BEGIN

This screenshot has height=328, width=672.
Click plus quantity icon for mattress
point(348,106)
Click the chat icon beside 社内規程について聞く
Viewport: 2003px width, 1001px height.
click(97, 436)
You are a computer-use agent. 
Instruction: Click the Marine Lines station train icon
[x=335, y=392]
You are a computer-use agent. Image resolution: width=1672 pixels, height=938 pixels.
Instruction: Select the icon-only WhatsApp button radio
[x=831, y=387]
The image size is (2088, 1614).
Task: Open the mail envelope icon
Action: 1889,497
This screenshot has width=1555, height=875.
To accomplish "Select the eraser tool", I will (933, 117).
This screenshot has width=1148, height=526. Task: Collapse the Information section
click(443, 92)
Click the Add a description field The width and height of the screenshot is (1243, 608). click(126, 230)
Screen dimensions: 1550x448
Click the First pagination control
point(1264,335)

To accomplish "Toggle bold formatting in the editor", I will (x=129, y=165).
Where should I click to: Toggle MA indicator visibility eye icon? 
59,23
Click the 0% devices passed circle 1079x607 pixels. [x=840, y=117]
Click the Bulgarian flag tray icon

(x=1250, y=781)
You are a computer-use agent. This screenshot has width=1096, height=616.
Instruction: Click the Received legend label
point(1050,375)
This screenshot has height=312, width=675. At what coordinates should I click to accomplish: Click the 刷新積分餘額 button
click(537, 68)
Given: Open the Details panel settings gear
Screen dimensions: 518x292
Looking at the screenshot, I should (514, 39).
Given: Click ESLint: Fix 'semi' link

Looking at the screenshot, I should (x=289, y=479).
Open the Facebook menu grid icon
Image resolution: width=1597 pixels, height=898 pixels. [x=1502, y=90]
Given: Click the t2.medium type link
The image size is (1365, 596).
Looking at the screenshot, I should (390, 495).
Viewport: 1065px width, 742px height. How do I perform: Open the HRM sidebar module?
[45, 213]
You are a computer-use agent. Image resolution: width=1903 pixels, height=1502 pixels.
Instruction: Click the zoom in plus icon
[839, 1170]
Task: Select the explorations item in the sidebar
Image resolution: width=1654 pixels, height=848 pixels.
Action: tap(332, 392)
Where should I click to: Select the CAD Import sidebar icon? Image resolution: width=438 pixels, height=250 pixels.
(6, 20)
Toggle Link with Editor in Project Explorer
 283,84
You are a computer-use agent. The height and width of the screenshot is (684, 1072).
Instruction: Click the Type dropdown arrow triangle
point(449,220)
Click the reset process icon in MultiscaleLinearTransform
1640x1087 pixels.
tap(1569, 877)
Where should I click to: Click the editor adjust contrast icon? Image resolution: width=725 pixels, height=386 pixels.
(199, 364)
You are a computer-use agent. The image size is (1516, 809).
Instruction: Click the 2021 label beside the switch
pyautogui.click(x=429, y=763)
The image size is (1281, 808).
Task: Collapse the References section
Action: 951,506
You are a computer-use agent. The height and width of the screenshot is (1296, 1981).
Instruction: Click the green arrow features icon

END

_Directions_:
Output each line of the listing above that has "will".

_Answer to the problem_:
To accomplish "Select the eraser tool", I will (933, 117).
To accomplish "Toggle bold formatting in the editor", I will (x=129, y=165).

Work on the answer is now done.